9.1 Normal Distribution

First, let’s review the definition of normal distribution, which is also called Gaussian distribution. If \(X\sim N(\mu, \sigma^2)\), we say \(X\) is a random variable following a normal distribution with mean \(\mu\) and variance \(\sigma^2\).

In the following table, we list the four useful functions for normal distribution, and they will be introduced in the subsequent four parts, respectively.

Code Name Section
dnorm(x, mean, sd) probability density function 9.1.1
pnorm(q, mean, sd) cumulative distribution function 9.1.2
qnorm(p, mean, sd) quantile function 9.1.3
rnorm(n, mean, sd) random number generator 9.1.4

9.1.1 Probability Density Function (pdf)

To characterize the distribution of a continuous random variable, you can use the probability density function (pdf) . When \(X\sim N(\mu,\sigma^2)\), its pdf is \[f(x) = \frac{1}{\sqrt{2\pi \sigma}}\exp\left[-\frac{(x-\mu)^2}{2\sigma^2}\right].\]

In R, you can use dnorm(x, mean, sd) to calculate the pdf of normal distribution.

  • The argument x represent the location(s) at which to compute the pdf.

  • The arguments mean and sd represent the mean and standard deviation of the normal distribution, respectively.

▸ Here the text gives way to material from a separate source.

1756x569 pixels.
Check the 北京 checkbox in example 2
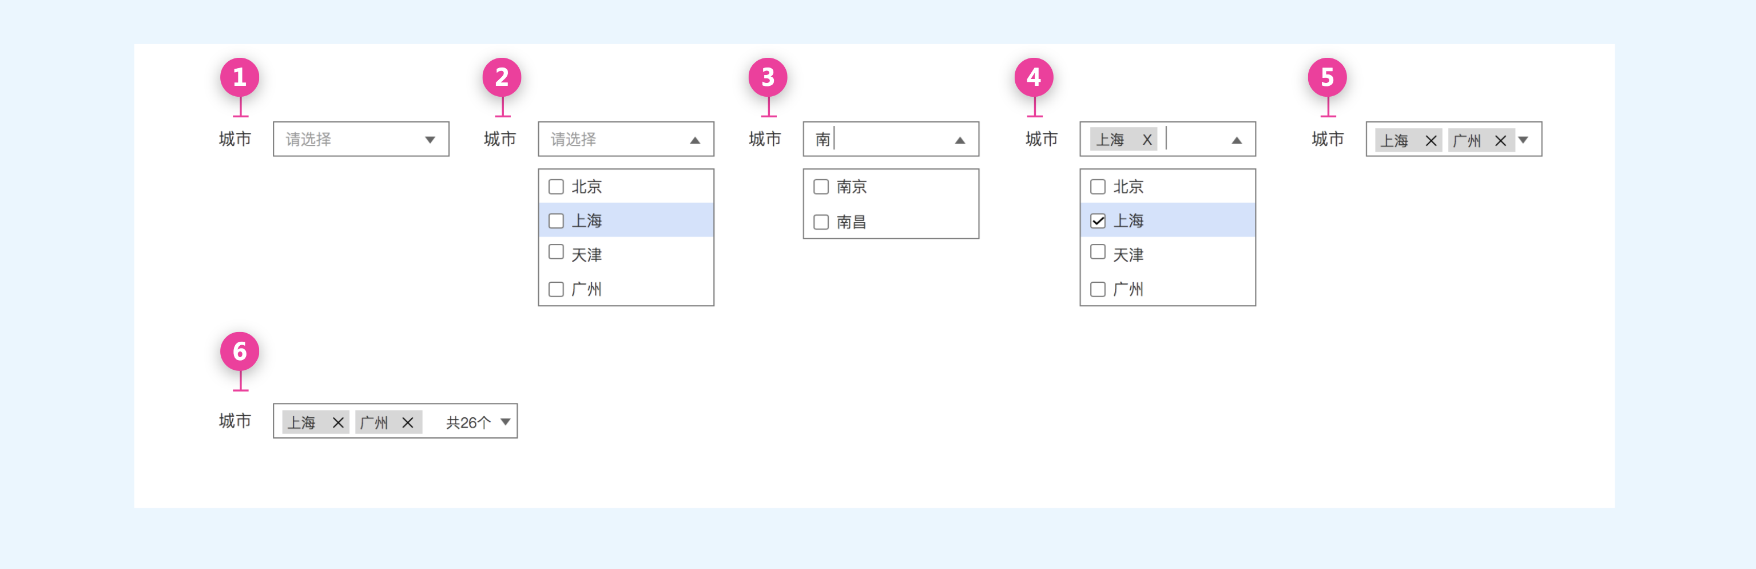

For example, dnorm(0, mean = 1, sd = 2) computes the pdf at location 0 of \(N(1, 4)\), normal distribution with mean 1 and variance 4.

Note that the argument sd is the standard deviation, which is the square root of the variance.

In particular, dnorm() without specifying the mean and sd arguments will compute the pdf of \(N(0,1)\), which is the standard normal distribution. Let’s see examples of computing the pdf at one location for three different normal distributions.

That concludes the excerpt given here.